* [SHORT TASK]: Convert the rows below, from the line containing "Task: Click the Settings gear icon" through the line containing "pyautogui.click(x=1281, y=28)", into a numbered list, omitting blank lines.

[Rows from a dataset]
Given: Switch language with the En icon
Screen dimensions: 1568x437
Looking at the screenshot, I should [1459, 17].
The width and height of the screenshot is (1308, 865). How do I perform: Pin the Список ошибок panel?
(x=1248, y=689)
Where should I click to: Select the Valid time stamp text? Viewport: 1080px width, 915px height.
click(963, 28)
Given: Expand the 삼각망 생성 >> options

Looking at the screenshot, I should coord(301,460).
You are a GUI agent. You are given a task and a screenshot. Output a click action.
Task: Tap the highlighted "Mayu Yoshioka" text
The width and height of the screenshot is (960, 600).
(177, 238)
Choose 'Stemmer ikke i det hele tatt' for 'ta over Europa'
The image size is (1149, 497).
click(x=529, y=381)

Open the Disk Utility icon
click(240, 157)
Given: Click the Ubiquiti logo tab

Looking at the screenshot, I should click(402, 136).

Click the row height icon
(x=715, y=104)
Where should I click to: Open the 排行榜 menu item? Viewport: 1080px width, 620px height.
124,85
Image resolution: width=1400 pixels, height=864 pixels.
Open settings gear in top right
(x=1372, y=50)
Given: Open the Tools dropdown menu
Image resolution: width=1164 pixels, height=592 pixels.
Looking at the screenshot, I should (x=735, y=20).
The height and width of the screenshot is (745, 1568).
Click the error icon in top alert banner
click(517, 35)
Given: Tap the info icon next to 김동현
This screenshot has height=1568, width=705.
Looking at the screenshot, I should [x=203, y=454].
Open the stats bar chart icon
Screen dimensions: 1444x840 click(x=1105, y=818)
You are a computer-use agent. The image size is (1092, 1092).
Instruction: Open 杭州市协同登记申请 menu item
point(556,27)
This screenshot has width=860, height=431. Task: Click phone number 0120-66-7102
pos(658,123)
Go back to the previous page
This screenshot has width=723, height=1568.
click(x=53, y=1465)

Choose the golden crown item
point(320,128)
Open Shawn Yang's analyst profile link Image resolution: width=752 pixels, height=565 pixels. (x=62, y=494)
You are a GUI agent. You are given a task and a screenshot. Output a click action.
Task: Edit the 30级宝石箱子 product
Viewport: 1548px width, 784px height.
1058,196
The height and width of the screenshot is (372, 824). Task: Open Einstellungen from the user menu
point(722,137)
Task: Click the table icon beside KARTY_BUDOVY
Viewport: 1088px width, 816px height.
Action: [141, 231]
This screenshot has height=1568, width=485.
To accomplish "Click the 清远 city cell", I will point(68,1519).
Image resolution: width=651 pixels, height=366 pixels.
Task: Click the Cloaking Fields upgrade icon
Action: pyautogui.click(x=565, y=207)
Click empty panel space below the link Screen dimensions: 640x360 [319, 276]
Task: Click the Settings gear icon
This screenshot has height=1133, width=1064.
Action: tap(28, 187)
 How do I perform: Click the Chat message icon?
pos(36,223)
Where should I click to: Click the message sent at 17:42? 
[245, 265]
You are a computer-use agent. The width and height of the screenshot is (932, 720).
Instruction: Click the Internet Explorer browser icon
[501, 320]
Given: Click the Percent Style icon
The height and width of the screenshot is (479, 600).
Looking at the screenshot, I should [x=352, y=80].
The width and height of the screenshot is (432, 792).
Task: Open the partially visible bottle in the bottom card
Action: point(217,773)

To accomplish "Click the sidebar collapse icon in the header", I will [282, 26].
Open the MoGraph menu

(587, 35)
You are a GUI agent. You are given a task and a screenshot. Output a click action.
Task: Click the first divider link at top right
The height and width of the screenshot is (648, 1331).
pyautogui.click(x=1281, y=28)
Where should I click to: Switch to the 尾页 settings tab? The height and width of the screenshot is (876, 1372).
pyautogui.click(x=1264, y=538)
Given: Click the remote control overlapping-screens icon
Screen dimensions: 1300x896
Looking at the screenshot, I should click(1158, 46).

* [WRITTEN RESPONSE]:
1. Task: Click the Settings gear icon
2. This screenshot has height=1133, width=1064.
3. Action: tap(28, 187)
4.  How do I perform: Click the Chat message icon?
5. pos(36,223)
6. Where should I click to: Click the message sent at 17:42? 
7. [245, 265]
8. You are a computer-use agent. The width and height of the screenshot is (932, 720).
9. Instruction: Click the Internet Explorer browser icon
10. [501, 320]
11. Given: Click the Percent Style icon
12. The height and width of the screenshot is (479, 600).
13. Looking at the screenshot, I should [x=352, y=80].
14. The width and height of the screenshot is (432, 792).
15. Task: Open the partially visible bottle in the bottom card
16. Action: point(217,773)
17. To accomplish "Click the sidebar collapse icon in the header", I will [282, 26].
18. Open the MoGraph menu
19. (587, 35)
20. You are a GUI agent. You are given a task and a screenshot. Output a click action.
21. Task: Click the first divider link at top right
22. The height and width of the screenshot is (648, 1331).
23. pyautogui.click(x=1281, y=28)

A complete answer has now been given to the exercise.